What is a data mesh?
For decades, entrprises have just stored and stored data without really having any ways of cataloguing making it difficult to use the same data for a good reason. The issues include difficulty in discovering relevant data, not being able to democratize data and use it for business strategies and most importantly not being able to trust the data.
It is important to ensure data emerging from multiple and varied systems and applications are discoverable, trustworthy, secure, understandable and explorable to make the most out of it. This way, from piles of data, it is easier to figure out what is worthwhile and not. Domain driven data management and governance clubbed with a robust data fabric platform is the way to protect the value of data and to make it usable anytime for an organization’s strategies.
Traditional data management isn’t enough in today’s world. Big, strategic, data-driven digital transformations demand a more expansive, business-focused approach. And this new type of busines focused approach needs to tackle some significant challenges: ever-increasing data volumes; new kinds of data users; and the intense complexity of today’s application and data environments – be it operational data or analytical data. As per the data mesh concept, a monolythic data architecture of today’s world shouldbe replaced with a much more decentralised data management architecture. The current ways of working makes it difficult to supply data in an efficient way as data engineers who create data seldom know the business behind the creation or consumption of data. This makes it difficult for them to integrate right data with right quality or provide the relevant data to its consumers effectively.

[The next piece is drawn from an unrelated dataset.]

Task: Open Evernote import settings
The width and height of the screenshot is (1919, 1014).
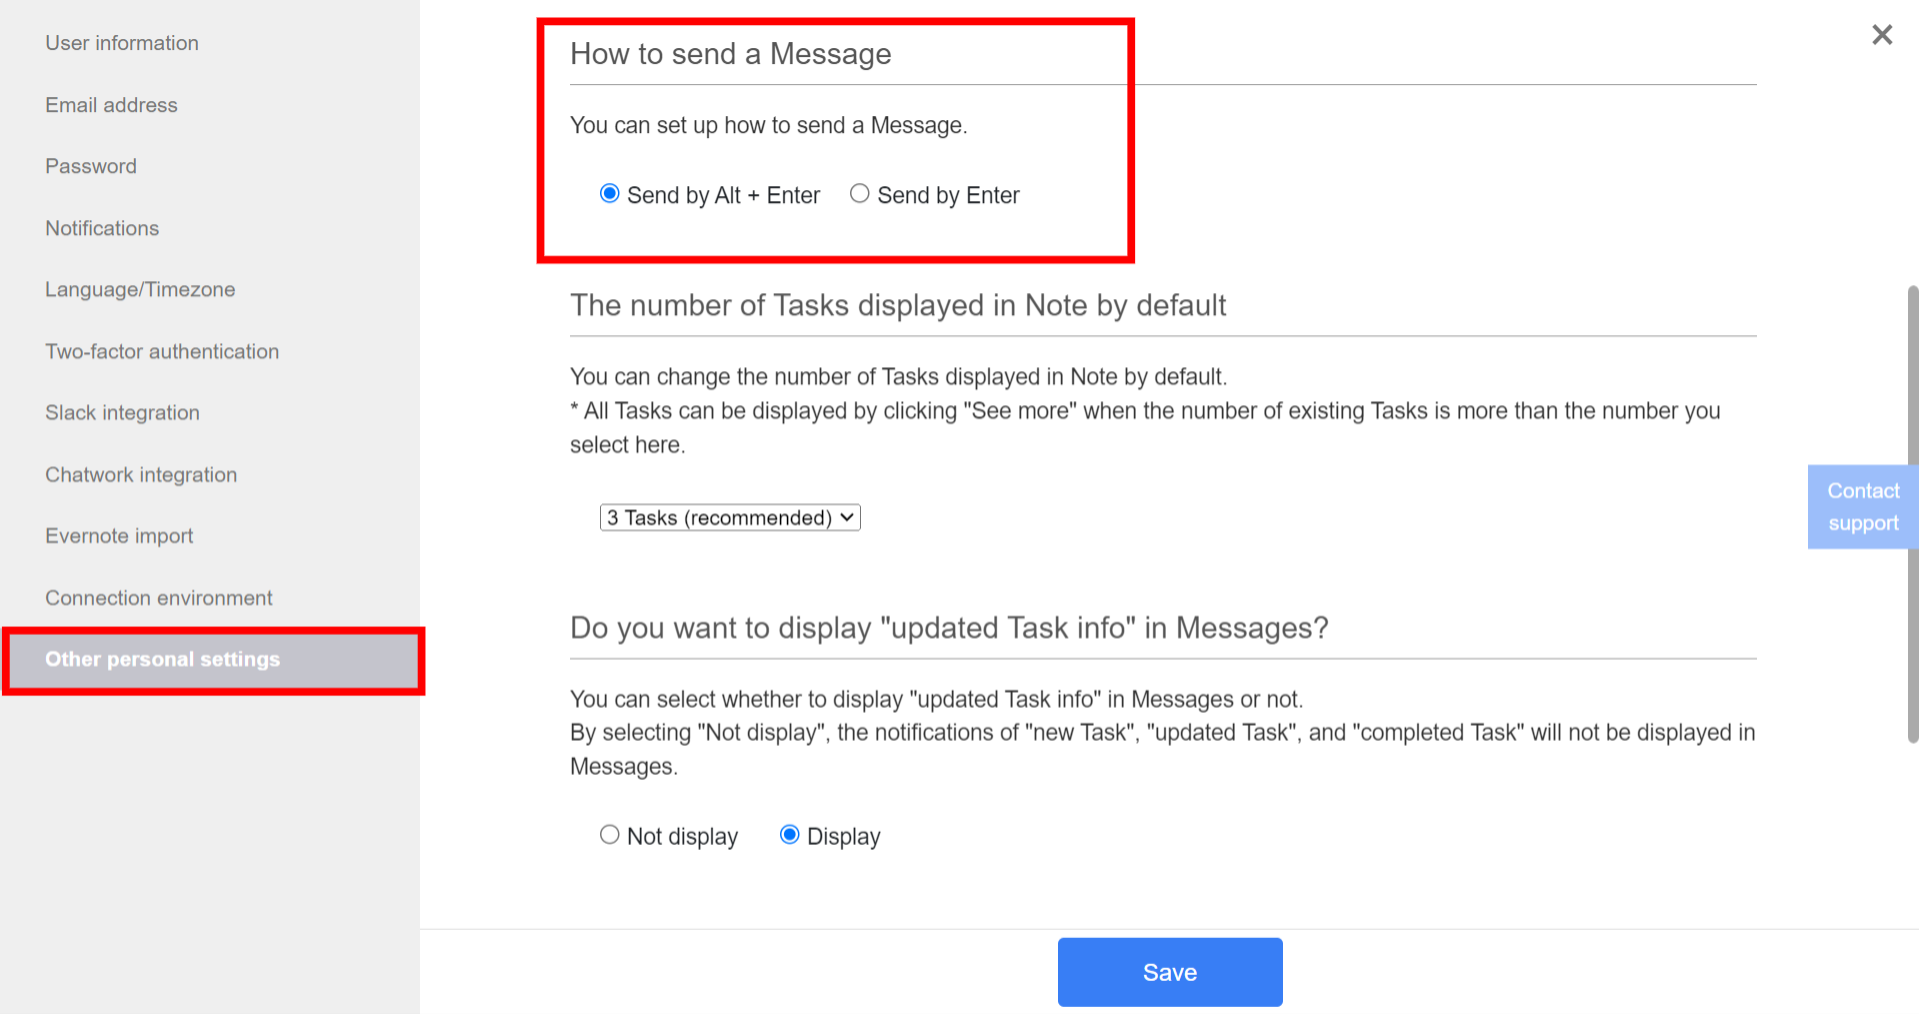Action: (119, 536)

To overcome these issues, Zhamak Dehghani’s data mesh concept provides a domain driven, collaborative, transparent, and agile way of consuming relevant and trustable data as data products —and it can do it at scale. The concept is built on four principles – Domain driven data ownership architecture, data as a product, self-service infracture as a platform, federated computational governance.
The platform architecture will help an organization embrace the multitude of data sources and driving value from the same in an agile fashion through domain ownership of data. The idea is to move data ownership to those closer to data creation or usage so that they can create relevant data products faster and accurately for consumers with the support of the right platform and governance. While the concept is to break the monolithic data platforms to smaller chunks created and owned by specialists, the four functional blocks of data mesh ensure agility in delivering quality data products.
The business case
Data mesh mindset and culture is a paradigm shift to leverage data’s value for better business outcome. When an organization starts to manage data keeping in mind the consumers and their needs, the result is data with better quality, faster availability and relevancy. This helps invert the pyramid from 80% time spent on data engineering and 20% on analysis to 20% time spent on data engineering.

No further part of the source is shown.